El hombre volvió a fijarse en la barra. No se lo imaginaba; le estaba mirando.
     Volvió a centrarse en su té y en el resultado del Arsenal-Liverpool, decidido a ignorarla. Era demasiado bueno para ser verdad, pero de todos modos, no podía dejar de admirar el espejismo.
     Debía tener treinta años o poco más, pero conservaba toda la belleza de una adolescente. La cara era bonita, el pelo castaño liso y largo, los ojos brillantes y la sonrisa inocente. En aquel momento se pasó el índice sobre los labios pintados de rojo intenso, incitándole.
      Bajó los ojos al periódico, sintiendo la sangre latirle en las sienes y la entrepierna cuando, entre el jaleo del café, distinguió el sonido de tacones altos acercándose.
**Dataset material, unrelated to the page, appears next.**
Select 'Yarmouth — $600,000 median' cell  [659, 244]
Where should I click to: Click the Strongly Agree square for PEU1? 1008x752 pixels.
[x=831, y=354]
     —Estaré en el servicio —oyó el susurro—. Espera dos minutos.
     Lo único que logró ver al mirar fue una sonrisa, seguida del eco de una risa.
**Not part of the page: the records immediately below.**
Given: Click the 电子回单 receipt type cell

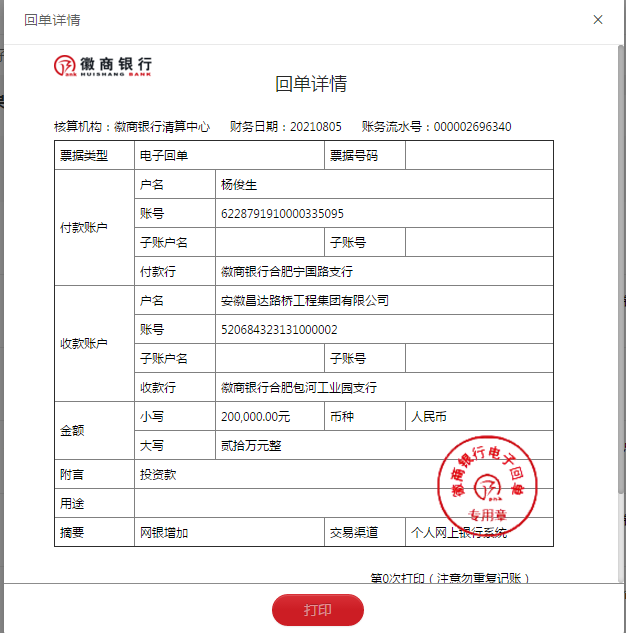Looking at the screenshot, I should pos(164,156).
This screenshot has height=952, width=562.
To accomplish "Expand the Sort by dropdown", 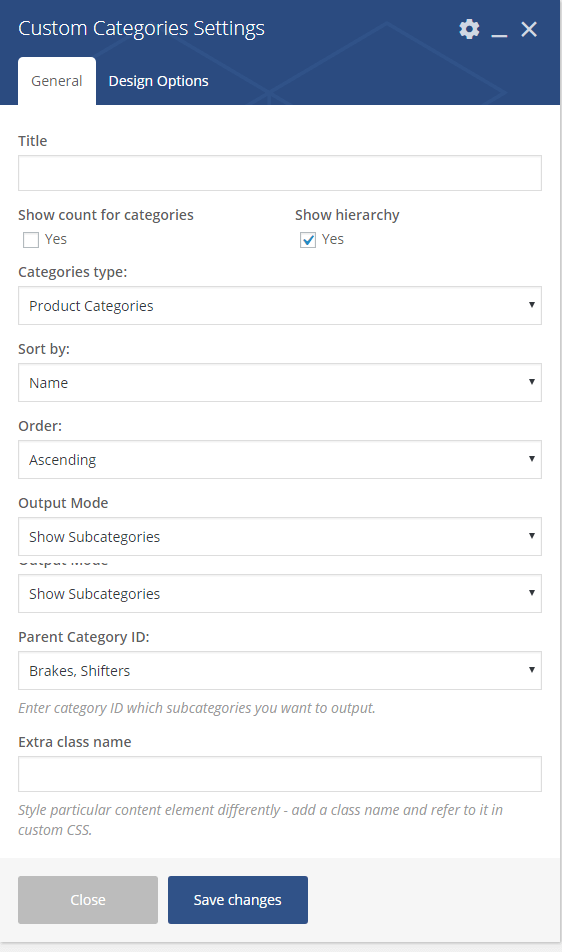I will coord(280,382).
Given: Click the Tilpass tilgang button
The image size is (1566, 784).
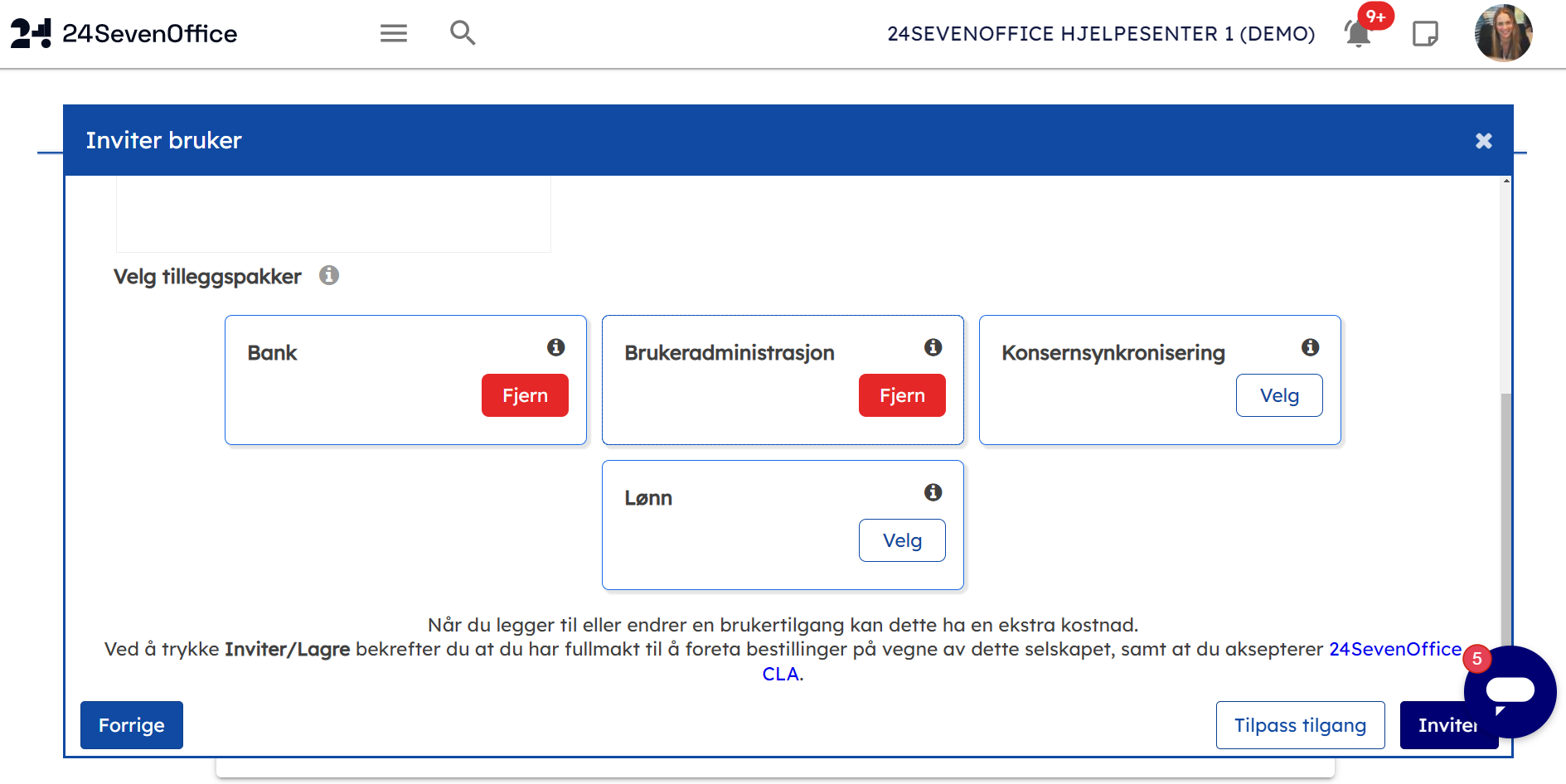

     Tiene que ser una broma, puede que una cámara oculta. No, cosas así no pasan.
     Sin embargo esperó a que pasase el tiempo dado y se levantó. El local estaba casi vacío y los dos servicios, apenas estaban separados por una pared. Nadie iba a fijarse si alguien se equivocaba de puerta.
     El escusado era muy pequeño, consistente sólo en un servicio, un lavabo y el espejo. Y ella estaba allí, sonriéndole, con la camisa abierta y los pantalones en el suelo.
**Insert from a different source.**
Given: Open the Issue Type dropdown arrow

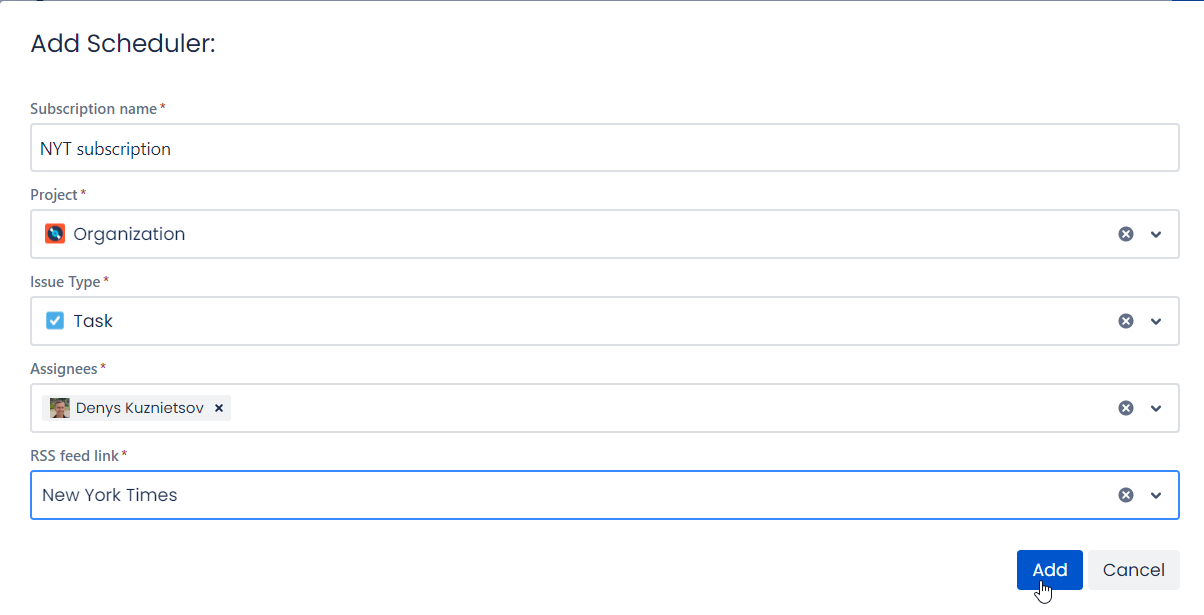Looking at the screenshot, I should point(1156,321).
     Al infierno, pensó mientras se desabrochaba los pantalones. Eso sólo podía pasarle una vez en la vida.
     Cinco minutos después salía feliz, continuando su almuerzo y marchándose. En todo ese tiempo ella no salió, contribuyendo a la impresión de que nada había pasado.
     Ella salió poco después, luego de lavarse un poco con jabón, volver a peinarse y retocase el maquillaje. Ya estaba lista para su siguiente cita.
     Se acercó a la barra, pidió otro café con leche y comprobó la hora. Las cinco y veinte. Ya no debería tardar.
     —¿Shirley? —le preguntó una voz con timidez.
      Suspiró, inquieta. Sabía que la había reconocido por su chaqueta blanca, pero ella no tenía ni idea de cómo sería él. Tomó aire, hizo de tripas corazón y se volvió.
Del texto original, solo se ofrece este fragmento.